Below are some records; reproduce every one of them exactly.
** Opening RECORD EXTRACTS block **
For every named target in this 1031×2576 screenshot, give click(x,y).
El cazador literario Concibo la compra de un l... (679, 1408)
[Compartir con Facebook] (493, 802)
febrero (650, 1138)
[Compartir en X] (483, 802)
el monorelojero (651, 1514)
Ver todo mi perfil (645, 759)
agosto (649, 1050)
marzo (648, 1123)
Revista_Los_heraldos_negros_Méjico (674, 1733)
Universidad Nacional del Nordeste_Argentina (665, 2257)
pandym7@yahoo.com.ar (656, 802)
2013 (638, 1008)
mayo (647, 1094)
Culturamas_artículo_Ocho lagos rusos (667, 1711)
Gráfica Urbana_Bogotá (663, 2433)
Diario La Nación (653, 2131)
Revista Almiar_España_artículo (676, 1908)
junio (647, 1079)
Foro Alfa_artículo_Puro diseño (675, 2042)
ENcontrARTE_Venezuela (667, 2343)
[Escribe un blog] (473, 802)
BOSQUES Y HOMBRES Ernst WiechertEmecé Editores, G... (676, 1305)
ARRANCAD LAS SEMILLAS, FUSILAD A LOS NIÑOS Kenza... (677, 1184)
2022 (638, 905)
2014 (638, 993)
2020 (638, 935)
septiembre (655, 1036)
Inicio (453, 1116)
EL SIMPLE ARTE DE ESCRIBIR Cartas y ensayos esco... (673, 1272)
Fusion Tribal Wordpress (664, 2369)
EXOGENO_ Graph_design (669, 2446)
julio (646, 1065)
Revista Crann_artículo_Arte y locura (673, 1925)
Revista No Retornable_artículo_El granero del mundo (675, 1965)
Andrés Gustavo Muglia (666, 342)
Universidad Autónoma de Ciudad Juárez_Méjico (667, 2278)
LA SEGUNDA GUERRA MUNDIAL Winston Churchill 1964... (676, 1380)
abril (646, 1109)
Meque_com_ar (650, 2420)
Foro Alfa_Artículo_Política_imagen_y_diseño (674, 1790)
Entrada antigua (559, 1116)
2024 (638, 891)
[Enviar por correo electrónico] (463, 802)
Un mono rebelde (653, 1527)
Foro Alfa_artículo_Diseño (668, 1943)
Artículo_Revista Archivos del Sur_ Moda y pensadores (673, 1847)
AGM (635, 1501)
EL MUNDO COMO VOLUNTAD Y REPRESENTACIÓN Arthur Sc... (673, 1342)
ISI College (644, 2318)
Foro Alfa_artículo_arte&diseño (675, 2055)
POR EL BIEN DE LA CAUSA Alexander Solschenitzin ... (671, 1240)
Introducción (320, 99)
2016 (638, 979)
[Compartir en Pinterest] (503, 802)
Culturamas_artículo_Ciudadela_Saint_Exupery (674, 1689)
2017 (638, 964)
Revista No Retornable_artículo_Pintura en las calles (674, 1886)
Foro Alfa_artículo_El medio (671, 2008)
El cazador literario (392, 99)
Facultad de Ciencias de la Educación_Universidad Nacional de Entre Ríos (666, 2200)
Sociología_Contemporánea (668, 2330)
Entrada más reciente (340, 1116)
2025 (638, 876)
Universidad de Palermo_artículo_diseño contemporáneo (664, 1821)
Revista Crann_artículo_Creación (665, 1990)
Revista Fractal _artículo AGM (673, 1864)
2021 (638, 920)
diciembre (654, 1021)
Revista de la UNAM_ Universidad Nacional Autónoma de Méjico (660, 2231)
** Closing RECORD EXTRACTS block **
*WRITTEN SOLUTION*.
For every named target in this 1031×2576 screenshot, give click(x,y).
El cazador literario Concibo la compra de un l... (679, 1408)
[Compartir con Facebook] (493, 802)
febrero (650, 1138)
[Compartir en X] (483, 802)
el monorelojero (651, 1514)
Ver todo mi perfil (645, 759)
agosto (649, 1050)
marzo (648, 1123)
Revista_Los_heraldos_negros_Méjico (674, 1733)
Universidad Nacional del Nordeste_Argentina (665, 2257)
pandym7@yahoo.com.ar (656, 802)
2013 (638, 1008)
mayo (647, 1094)
Culturamas_artículo_Ocho lagos rusos (667, 1711)
Gráfica Urbana_Bogotá (663, 2433)
Diario La Nación (653, 2131)
Revista Almiar_España_artículo (676, 1908)
junio (647, 1079)
Foro Alfa_artículo_Puro diseño (675, 2042)
ENcontrARTE_Venezuela (667, 2343)
[Escribe un blog] (473, 802)
BOSQUES Y HOMBRES Ernst WiechertEmecé Editores, G... (676, 1305)
ARRANCAD LAS SEMILLAS, FUSILAD A LOS NIÑOS Kenza... (677, 1184)
2022 (638, 905)
2014 (638, 993)
2020 (638, 935)
septiembre (655, 1036)
Inicio (453, 1116)
EL SIMPLE ARTE DE ESCRIBIR Cartas y ensayos esco... (673, 1272)
Fusion Tribal Wordpress (664, 2369)
EXOGENO_ Graph_design (669, 2446)
julio (646, 1065)
Revista Crann_artículo_Arte y locura (673, 1925)
Revista No Retornable_artículo_El granero del mundo (675, 1965)
Andrés Gustavo Muglia (666, 342)
Universidad Autónoma de Ciudad Juárez_Méjico (667, 2278)
LA SEGUNDA GUERRA MUNDIAL Winston Churchill 1964... (676, 1380)
abril (646, 1109)
Meque_com_ar (650, 2420)
Foro Alfa_Artículo_Política_imagen_y_diseño (674, 1790)
Entrada antigua (559, 1116)
2024 (638, 891)
[Enviar por correo electrónico] (463, 802)
Un mono rebelde (653, 1527)
Foro Alfa_artículo_Diseño (668, 1943)
Artículo_Revista Archivos del Sur_ Moda y pensadores (673, 1847)
AGM (635, 1501)
EL MUNDO COMO VOLUNTAD Y REPRESENTACIÓN Arthur Sc... (673, 1342)
ISI College (644, 2318)
Foro Alfa_artículo_arte&diseño (675, 2055)
POR EL BIEN DE LA CAUSA Alexander Solschenitzin ... (671, 1240)
Introducción (320, 99)
2016 (638, 979)
[Compartir en Pinterest] (503, 802)
Culturamas_artículo_Ciudadela_Saint_Exupery (674, 1689)
2017 (638, 964)
Revista No Retornable_artículo_Pintura en las calles (674, 1886)
Foro Alfa_artículo_El medio (671, 2008)
El cazador literario (392, 99)
Facultad de Ciencias de la Educación_Universidad Nacional de Entre Ríos (666, 2200)
Sociología_Contemporánea (668, 2330)
Entrada más reciente (340, 1116)
2025 (638, 876)
Universidad de Palermo_artículo_diseño contemporáneo (664, 1821)
Revista Crann_artículo_Creación (665, 1990)
Revista Fractal _artículo AGM (673, 1864)
2021 (638, 920)
diciembre (654, 1021)
Revista de la UNAM_ Universidad Nacional Autónoma de Méjico (660, 2231)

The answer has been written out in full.